Example of a periodic task running every 10 minutes:

from django_celery_beat.models import PeriodicTask, IntervalSchedule

# Create an interval schedule (every 10 minutes)
schedule, created = IntervalSchedule.objects.get_or_create(
    every=10,
    period=IntervalSchedule.MINUTES,
)

# Create the periodic task
PeriodicTask.objects.create(
    interval=schedule,                  # Use the schedule created above
    name='My periodic task',
    task='myapp.tasks.my_task',  # The name of the task function
)

Start the Celery Beat Scheduler:
```
celery -A project beat --loglevel=info
```
This command will run the scheduler, which triggers periodic tasks based on your schedule.

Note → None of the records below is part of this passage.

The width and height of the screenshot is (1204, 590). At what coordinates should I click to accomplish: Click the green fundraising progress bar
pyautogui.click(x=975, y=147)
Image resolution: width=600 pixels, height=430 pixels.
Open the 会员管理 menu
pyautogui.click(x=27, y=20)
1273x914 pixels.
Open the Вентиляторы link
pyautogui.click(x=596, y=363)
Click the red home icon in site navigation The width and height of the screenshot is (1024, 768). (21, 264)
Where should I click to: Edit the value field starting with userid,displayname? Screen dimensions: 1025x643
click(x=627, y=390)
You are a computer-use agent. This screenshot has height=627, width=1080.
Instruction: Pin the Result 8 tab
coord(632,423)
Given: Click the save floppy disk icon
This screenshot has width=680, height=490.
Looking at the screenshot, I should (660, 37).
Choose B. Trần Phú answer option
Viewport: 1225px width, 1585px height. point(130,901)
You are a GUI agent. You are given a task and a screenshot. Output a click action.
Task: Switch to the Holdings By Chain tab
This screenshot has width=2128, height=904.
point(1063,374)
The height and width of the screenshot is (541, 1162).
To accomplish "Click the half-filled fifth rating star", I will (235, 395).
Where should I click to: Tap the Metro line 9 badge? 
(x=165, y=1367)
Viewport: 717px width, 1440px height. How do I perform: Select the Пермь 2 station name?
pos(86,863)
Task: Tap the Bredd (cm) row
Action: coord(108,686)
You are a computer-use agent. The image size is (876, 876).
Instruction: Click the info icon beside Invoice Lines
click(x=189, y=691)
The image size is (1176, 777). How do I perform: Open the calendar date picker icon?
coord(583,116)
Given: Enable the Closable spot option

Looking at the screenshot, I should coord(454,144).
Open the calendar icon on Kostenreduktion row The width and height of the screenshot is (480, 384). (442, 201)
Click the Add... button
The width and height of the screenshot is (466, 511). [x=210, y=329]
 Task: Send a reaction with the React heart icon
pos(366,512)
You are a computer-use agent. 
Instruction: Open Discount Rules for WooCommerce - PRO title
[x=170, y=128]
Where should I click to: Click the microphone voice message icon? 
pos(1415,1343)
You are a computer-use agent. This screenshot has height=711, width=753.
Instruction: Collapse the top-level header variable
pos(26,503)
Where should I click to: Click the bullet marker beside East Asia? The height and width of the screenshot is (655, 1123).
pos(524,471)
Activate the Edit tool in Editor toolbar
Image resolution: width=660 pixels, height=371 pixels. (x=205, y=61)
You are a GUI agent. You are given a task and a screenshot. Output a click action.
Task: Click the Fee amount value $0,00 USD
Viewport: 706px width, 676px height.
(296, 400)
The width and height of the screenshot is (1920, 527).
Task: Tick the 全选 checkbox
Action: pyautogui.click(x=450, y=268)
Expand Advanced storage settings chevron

b. Using the `crontab` Scheduler

You can also configure tasks to run at specific times using cron-like syntax:

from celery.schedules import crontab

app.conf.beat_schedule = {
    'task_name': {
        'task': 'myapp.tasks.my_task',
        'schedule': crontab(hour=7, minute=30, day_of_week=1),  # Every Monday at 7:30 AM
    },
}

7. Optimizing Celery for Production

a. Concurrency

You can control how many worker processes or threads Celery spawns using the --concurrency option when starting workers:

celery -A project worker --concurrency=4

This will start 4 worker processes.

b. Prefetch Limit

Celery workers can fetch multiple tasks in advance, but this may overload workers in some cases. You can limit the number of prefetched tasks with CELERYD_PREFETCH_MULTIPLIER:

app.conf.worker_prefetch_multiplier = 1  # Pref

etch only 1 task at a time

c. Task Time Limits

If a task takes too long, you can set time limits to prevent worker exhaustion:

app.conf.task_soft_time_limit = 60  # Raise exception after 60 seconds
app.conf.task_time_limit = 120      # Hard limit (kill task after 120 seconds)

d. Monitoring and Admin

Use Flower, a web-based tool to monitor Celery workers and tasks:

Install Flower:
```
pip install flower
```
Start Flower:
```
celery -A project flower
```
Flower provides a web interface that shows the current status of workers, tasks, and queues. You can view task progress, task failures, and retry counts.

8. Broker Options

Celery supports a wide range of message brokers, including:

Redis: A simple key-value store that can act as a message broker.
RabbitMQ: A robust, feature-rich message broker that supports advanced features like routing and exchanges.
Amazon SQS: A scalable message queue service.

Redis Example:

CELERY_BROKER_URL = 'redis://localhost:6379/0'
CELERY_RESULT_BACKEND = 'redis://localhost:6379/0'

RabbitMQ Example:

CELERY_BROKER_URL = 'amqp://guest:guest@localhost:5672//'

9. Best Practices

Use Task Queues: Use task queues to categorize and separate different types of tasks, especially if they have different priority or resource requirements.

Example:
```
celery -A project worker -Q queue_name
```
Idempotent Tasks: Ensure tasks are idempotent, meaning they can run multiple times without unintended side effects. This is essential because Celery retries tasks after failures.
Error Handling: Always handle potential errors inside tasks using try/except and consider using retry() for transient issues.
Monitor Tasks: Use monitoring tools like Flower or Prometheus to track worker health and task performance.